• **What the exercise asks**: Set down exactly the lines below, from the one containing "Keresés törlése (595, 1027)" through the final line, and include no others.

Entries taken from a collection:
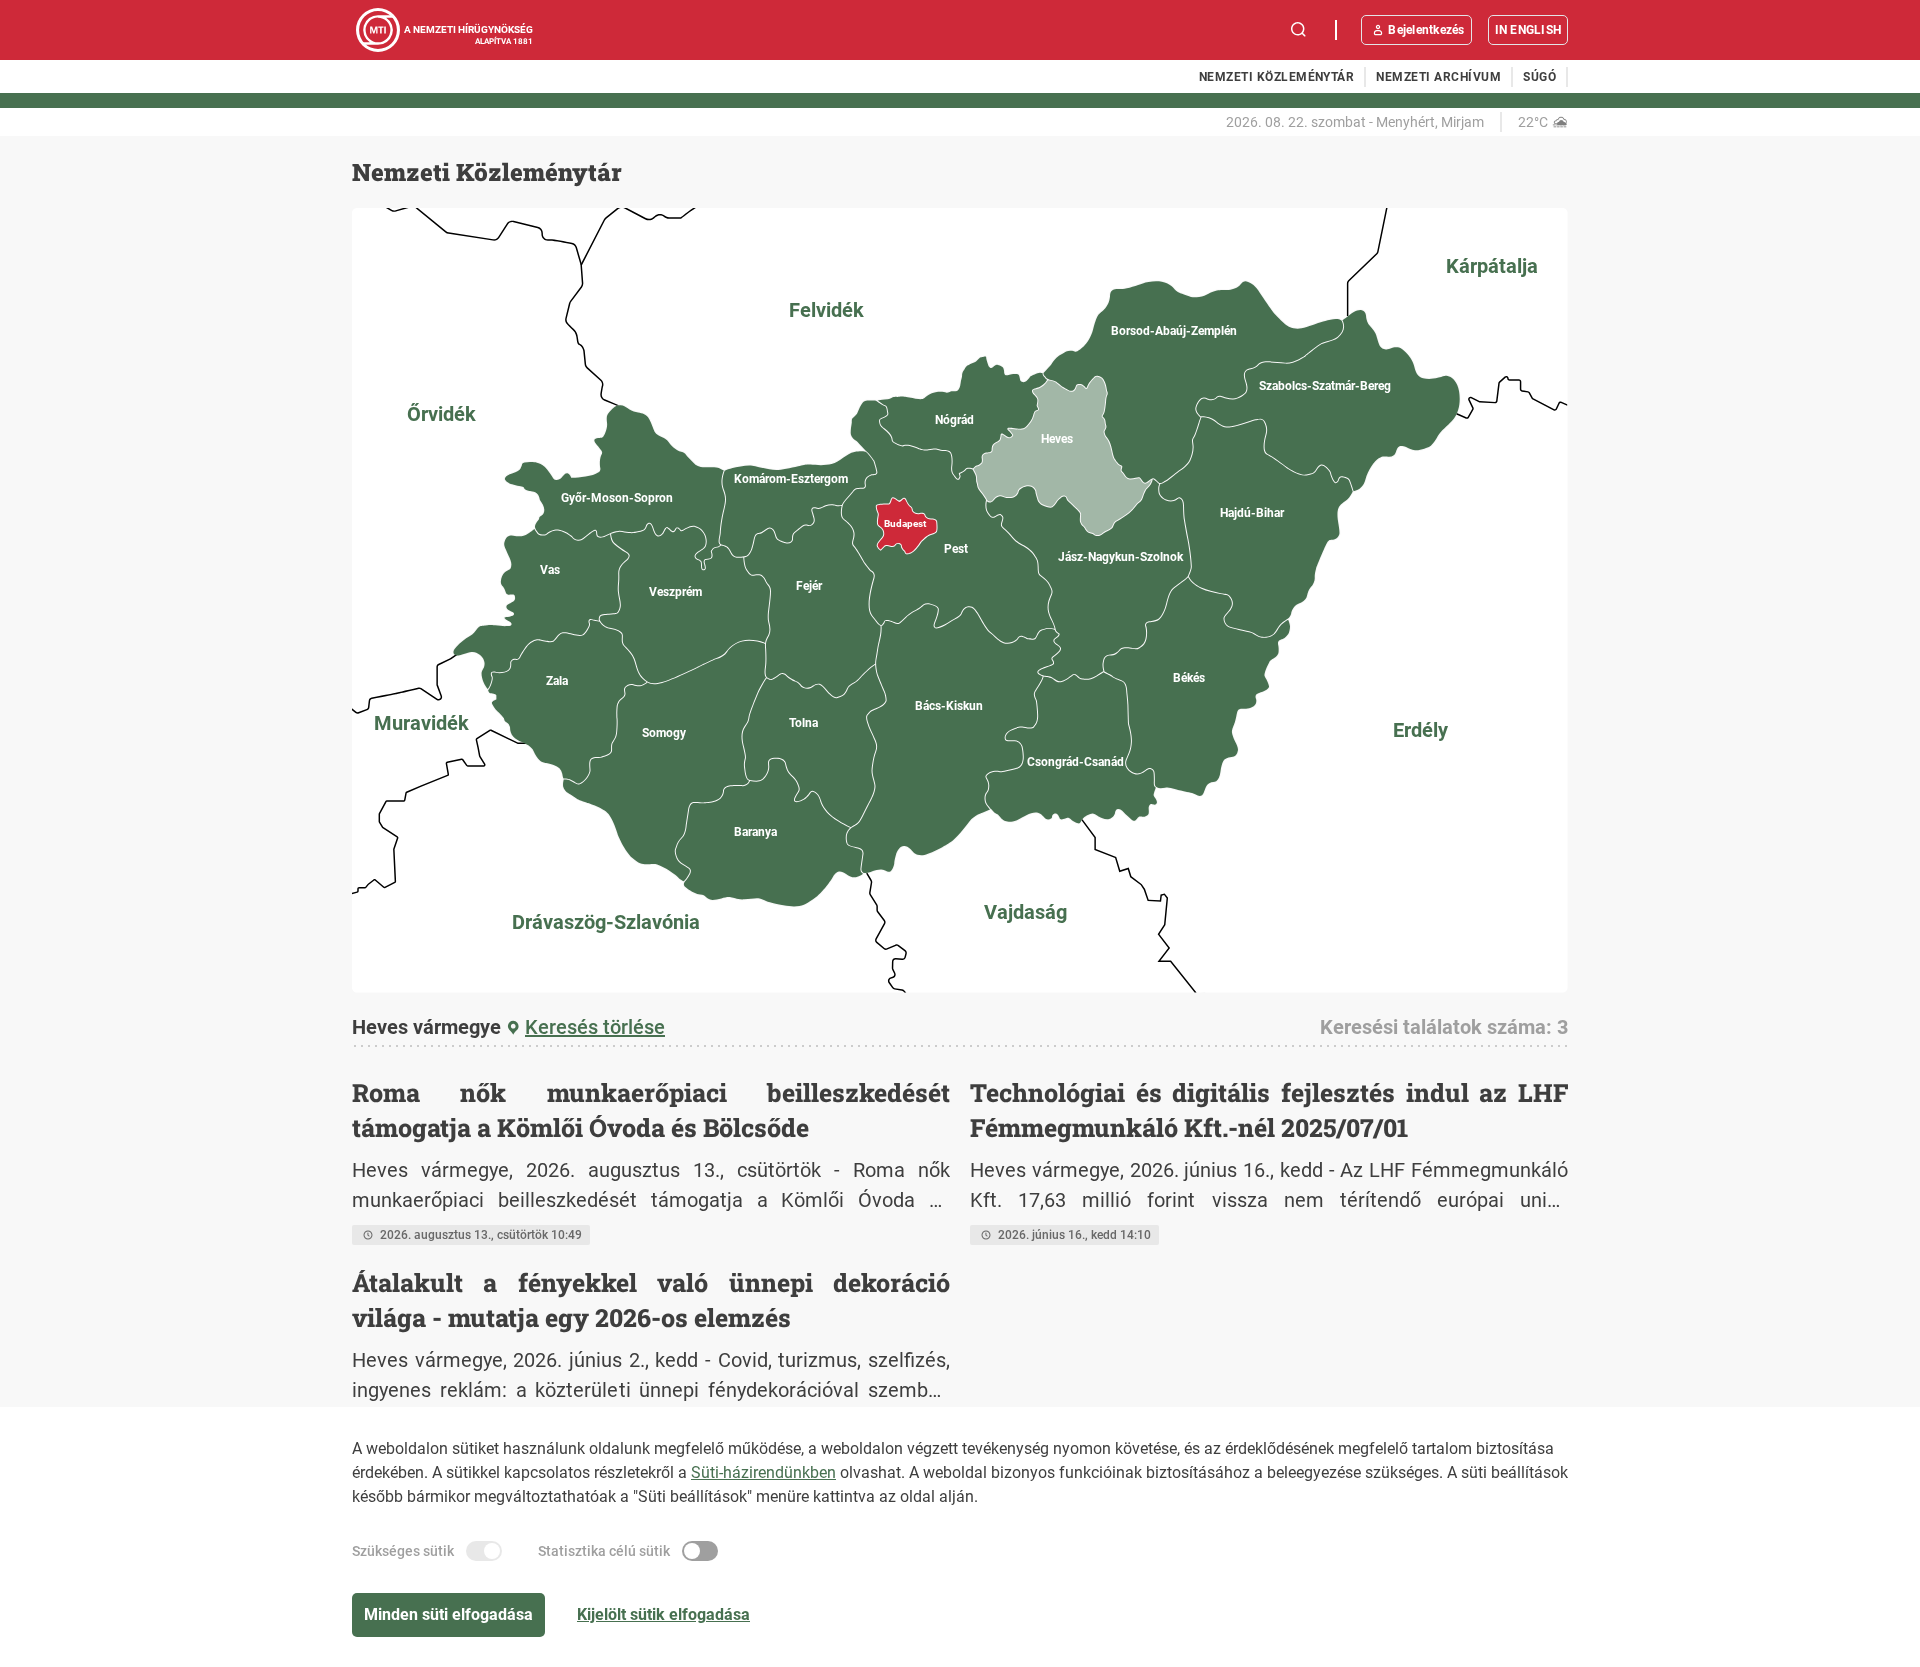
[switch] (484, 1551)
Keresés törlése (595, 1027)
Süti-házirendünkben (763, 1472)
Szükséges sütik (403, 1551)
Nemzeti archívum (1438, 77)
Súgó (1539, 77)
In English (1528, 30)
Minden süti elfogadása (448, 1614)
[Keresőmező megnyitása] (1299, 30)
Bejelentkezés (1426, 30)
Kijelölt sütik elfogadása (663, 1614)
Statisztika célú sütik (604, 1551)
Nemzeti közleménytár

• **Result**:
Keresés törlése (595, 1027)
Süti-házirendünkben (763, 1472)
Szükséges sütik (403, 1551)
Nemzeti archívum (1438, 77)
Súgó (1539, 77)
In English (1528, 30)
Minden süti elfogadása (448, 1614)
[Keresőmező megnyitása] (1299, 30)
Bejelentkezés (1426, 30)
Kijelölt sütik elfogadása (663, 1614)
Statisztika célú sütik (604, 1551)
Nemzeti közleménytár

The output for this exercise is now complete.